On this day in 1914, as part of an attempt to display its loyalty to the British empire and, perhaps more importantly, enlarge its own sphere of influence on the African continent, South Africa sends troops to occupy Swakopmund.

When World War I broke out in 1914, South African Prime Minister Louis Botha immediately pledged full support for Britain, antagonising a portion of South Africa’s ruling Boer population, who were still resentful of their defeat at the hands of the British in the Boer War of 1899–1902. In 1914, Botha and Minister of Defence Jan Smuts, both generals and former Boer commanders, were looking to extend the Union’s borders further on the continent.

Invading German South West Africa would not only aid the British – it would also help to accomplish that goal. The plan angered some Afrikaners, who were resentful of their government’s support of Britain against Germany, which had been pro-Boer in their war against the British.

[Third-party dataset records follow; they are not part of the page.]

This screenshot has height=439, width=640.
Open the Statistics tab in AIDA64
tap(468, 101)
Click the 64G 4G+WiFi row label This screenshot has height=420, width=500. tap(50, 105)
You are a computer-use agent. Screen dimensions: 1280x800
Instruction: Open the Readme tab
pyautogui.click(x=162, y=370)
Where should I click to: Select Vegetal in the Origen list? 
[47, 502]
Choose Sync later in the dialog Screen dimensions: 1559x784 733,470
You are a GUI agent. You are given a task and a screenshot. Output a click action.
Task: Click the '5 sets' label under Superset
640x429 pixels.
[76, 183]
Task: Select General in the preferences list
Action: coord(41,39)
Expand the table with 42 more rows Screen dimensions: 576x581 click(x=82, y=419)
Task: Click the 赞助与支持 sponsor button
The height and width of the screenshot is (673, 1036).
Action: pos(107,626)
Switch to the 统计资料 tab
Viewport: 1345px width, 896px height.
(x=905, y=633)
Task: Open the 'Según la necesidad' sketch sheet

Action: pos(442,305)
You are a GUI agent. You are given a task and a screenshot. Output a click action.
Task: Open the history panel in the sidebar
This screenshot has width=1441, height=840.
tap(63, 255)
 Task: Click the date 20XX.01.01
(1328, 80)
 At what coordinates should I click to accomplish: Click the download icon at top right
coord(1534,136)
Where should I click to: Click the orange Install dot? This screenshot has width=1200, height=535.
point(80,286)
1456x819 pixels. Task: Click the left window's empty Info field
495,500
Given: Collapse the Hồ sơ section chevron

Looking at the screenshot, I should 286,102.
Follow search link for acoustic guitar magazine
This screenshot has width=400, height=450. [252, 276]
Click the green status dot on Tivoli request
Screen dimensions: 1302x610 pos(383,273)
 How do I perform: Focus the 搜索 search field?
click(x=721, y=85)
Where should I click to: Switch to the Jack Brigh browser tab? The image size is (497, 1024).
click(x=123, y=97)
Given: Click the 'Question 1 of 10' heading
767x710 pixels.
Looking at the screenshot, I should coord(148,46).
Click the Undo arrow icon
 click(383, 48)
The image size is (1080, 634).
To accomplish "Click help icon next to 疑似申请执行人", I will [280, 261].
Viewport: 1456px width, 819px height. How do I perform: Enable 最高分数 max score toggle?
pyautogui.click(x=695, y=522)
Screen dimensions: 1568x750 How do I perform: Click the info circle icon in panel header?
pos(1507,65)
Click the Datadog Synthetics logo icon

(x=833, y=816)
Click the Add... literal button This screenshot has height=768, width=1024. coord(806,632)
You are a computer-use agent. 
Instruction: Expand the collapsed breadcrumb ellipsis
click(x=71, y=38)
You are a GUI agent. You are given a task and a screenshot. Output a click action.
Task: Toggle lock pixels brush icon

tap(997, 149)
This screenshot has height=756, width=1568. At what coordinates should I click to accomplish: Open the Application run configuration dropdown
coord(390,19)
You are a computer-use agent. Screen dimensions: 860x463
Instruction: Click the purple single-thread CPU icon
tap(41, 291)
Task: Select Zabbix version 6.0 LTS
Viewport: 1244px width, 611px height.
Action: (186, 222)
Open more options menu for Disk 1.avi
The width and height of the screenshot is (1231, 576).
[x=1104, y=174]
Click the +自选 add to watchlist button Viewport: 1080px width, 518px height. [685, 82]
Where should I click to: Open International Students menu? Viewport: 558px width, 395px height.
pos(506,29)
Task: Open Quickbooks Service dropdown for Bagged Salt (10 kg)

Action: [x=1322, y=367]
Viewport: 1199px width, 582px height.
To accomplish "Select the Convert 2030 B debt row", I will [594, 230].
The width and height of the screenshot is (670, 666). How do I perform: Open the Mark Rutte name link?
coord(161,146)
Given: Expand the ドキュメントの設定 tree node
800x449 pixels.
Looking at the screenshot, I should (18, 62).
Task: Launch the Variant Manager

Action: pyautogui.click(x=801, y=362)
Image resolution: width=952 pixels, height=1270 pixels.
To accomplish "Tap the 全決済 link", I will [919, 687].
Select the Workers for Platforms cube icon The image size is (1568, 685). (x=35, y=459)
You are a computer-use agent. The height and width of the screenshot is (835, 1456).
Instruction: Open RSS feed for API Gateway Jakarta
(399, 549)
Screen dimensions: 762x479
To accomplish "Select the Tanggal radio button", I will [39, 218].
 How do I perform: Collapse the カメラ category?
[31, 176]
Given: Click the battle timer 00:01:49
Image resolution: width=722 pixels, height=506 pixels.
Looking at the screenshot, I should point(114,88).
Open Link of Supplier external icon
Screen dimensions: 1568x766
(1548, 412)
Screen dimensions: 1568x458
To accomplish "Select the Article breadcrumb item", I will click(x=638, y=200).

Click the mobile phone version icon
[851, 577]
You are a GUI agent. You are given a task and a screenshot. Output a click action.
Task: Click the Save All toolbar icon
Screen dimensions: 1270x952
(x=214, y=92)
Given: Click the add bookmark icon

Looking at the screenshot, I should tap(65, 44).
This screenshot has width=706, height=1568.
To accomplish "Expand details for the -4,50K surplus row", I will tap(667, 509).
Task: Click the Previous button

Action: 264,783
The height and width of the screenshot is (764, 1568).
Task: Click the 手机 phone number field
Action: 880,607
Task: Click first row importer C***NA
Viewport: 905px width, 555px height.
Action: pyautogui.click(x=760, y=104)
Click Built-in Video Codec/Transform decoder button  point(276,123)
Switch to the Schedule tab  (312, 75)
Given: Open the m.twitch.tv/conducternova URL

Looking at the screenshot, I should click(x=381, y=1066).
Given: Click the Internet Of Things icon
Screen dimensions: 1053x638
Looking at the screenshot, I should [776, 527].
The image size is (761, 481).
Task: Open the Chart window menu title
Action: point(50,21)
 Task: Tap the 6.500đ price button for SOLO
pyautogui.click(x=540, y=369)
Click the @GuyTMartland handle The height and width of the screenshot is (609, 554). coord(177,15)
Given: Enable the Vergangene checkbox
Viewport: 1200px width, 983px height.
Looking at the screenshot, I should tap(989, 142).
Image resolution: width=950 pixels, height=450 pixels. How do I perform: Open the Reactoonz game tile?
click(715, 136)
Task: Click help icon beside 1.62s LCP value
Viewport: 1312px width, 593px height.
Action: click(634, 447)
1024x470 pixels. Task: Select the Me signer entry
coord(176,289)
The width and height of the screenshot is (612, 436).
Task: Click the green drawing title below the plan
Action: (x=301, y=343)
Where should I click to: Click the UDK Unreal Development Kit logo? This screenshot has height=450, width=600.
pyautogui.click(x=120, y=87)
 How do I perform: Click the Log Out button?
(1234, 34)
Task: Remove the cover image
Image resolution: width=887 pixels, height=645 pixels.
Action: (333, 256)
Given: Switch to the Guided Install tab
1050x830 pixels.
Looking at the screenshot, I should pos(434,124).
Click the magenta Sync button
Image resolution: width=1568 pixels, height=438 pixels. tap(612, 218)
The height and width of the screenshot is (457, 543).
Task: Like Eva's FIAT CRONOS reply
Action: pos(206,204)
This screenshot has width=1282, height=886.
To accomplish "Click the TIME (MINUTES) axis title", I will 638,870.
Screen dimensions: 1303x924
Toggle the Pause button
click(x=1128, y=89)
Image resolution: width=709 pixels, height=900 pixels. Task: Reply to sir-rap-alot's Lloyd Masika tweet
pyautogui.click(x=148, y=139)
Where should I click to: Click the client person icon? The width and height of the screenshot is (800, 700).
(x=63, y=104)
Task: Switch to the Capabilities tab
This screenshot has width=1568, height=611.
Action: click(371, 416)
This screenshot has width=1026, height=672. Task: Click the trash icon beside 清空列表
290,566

Several major military leaders resigned over their opposition to the invasion of the German territory and open rebellion broke out in October 1914. It was quashed in December and the conquest of South West Africa (Namibia), carried out by a South African Defence Force of nearly 50 000 men, was completed in only six months.

On 9 July 1915, Germans in South West Africa surrendered to South African forces there; 16 days later, South Africa annexed the territory. At the Versailles Peace Conference in 1919, Smuts and Botha argued successfully for a formal Union mandate over Southwest Africa, one of the many commissions granted at the conference to member states of the new League of Nations allowing them to establish their own governments in former German territories.

In the years to come, South Africa did not easily relinquish its hold on the territory, not even in the wake of the Second World War, when the United Nations took over the mandates in Africa and gave all other territories their independence.